- [Directions] Each record that follows is to be reproduced character for character, pictures excepted.

Data entries:
--- START ---

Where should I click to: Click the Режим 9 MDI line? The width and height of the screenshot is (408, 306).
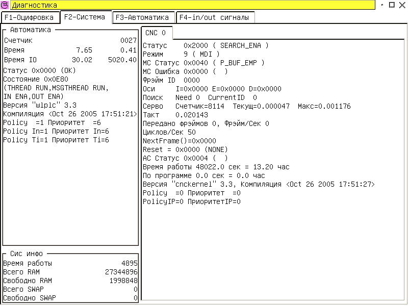coord(181,54)
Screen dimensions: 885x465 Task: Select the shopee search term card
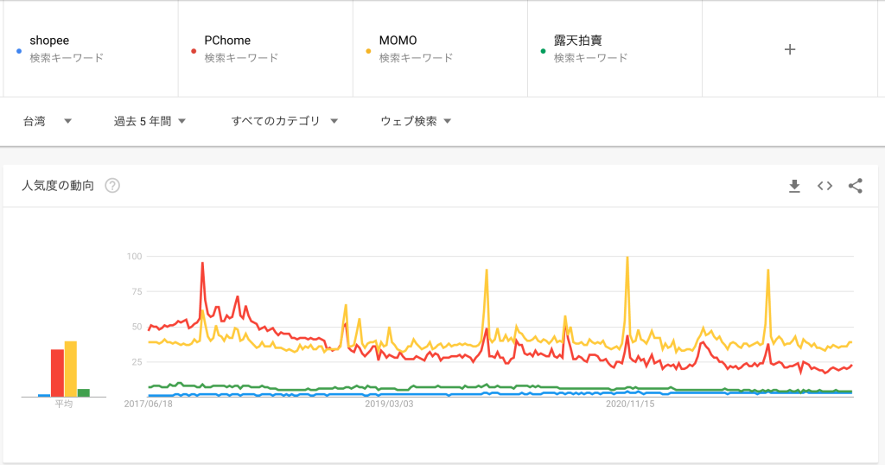point(91,49)
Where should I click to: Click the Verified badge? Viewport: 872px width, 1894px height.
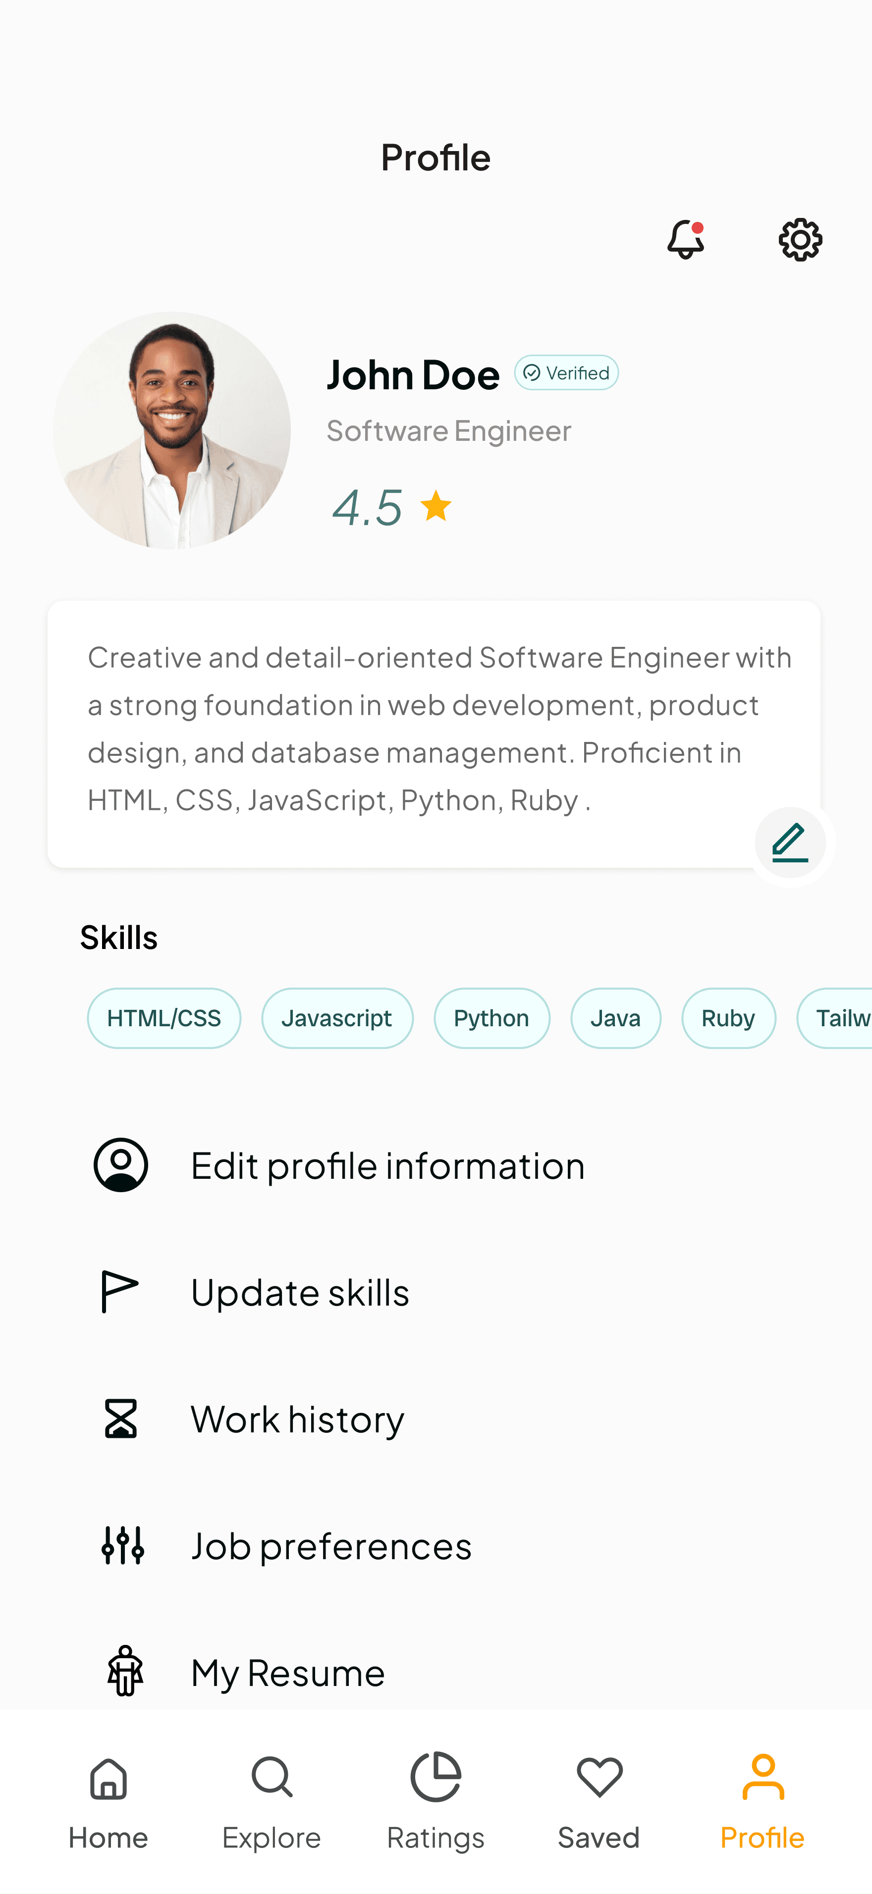(x=566, y=373)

--- END ---

- [Result of this task]
Where should I click to: Click the Режим 9 MDI line? The width and height of the screenshot is (408, 306).
coord(181,54)
Screen dimensions: 885x465 Task: Select the shopee search term card
point(91,49)
Where should I click to: Click the Verified badge? Viewport: 872px width, 1894px height.
(x=566, y=373)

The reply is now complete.